The paper uses 0.1–40 Hz bandpass and resampling to 50 Hz, with no
notch or SSS. The pipeline is configurable on a per-step basis:

```python
ds = Pallier2025(
    data_path="./data/pallier2025",
    task=WordClassification(tmin=0.0, tmax=3.0),
    include_subjects=["01"],
    preprocessing="bp+ds",
    preprocessing_config={
        "bp": {"l_freq": 0.1, "h_freq": 40.0},
        "ds": {"sfreq": 50.0},
    },
)
```

See [Preprocessing](preprocessing.md) for the full step-config
mechanism (defaults < JSON < dataset config).

## Selected arguments

- `task` — currently `pnpl.tasks.pallier2025.WordClassification`.
- `preprocessing` — pipeline string used in derivative filenames.
  Default `"notch+bp+ds"`. `None` materializes H5 from the raw FIF
  unchanged.
- `preprocessing_config` — per-step overrides forwarded to
  `pnpl.preprocessing.Pipeline`.
- `include_subjects`, `include_sessions`, `include_tasks`,
  `include_runs`, `include_run_keys` (and their `exclude_*`
  counterparts).
- `standardize`, `clipping_boundary`, `channel_means`, `channel_stds`.
- `create_h5_if_missing` (default `True`).
- `preload_h5` (default `False`).

## Available task

`WordClassification(tmin, tmax, min_word_length, max_word_length, keep_top_k)` —
windowed around each word onset.

- `tmin`, `tmax` — defaults `0.0`, `3.0` to match d'Ascoli 2025.
- `min_word_length` — drop short / single-letter tokens.

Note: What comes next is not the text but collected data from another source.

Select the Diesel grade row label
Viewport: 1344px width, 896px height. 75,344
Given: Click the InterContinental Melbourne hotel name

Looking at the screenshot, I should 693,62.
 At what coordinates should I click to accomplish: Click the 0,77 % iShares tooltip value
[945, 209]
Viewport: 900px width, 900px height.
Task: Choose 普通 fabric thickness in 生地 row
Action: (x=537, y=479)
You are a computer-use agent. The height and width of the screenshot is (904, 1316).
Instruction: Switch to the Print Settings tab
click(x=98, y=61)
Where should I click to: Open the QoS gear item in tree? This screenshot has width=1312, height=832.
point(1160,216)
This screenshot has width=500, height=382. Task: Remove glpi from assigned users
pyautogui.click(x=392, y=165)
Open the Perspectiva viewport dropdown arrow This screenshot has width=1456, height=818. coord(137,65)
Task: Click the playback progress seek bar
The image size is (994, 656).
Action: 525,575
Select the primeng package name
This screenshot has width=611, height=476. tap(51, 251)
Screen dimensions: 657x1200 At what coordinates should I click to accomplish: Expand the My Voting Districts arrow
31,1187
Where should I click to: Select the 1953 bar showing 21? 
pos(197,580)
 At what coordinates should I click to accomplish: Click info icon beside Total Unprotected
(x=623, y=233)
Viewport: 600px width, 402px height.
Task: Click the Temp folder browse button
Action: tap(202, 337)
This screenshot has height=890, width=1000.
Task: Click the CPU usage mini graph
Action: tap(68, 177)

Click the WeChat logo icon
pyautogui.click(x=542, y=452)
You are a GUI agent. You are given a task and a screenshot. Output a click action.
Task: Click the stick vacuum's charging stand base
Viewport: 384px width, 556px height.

The
  audiobook tokenization includes elided particles (e.g. `j`, `l`)
  which you may want to filter out.
- `keep_top_k` — restrict to the `k` most-frequent tokens across the
  requested runs. Useful for the paper's "top-250" evaluation.

Sample tuple: `(subject, session, task, run, onset, word_str)`. The
label is the word's index in the resolved vocabulary.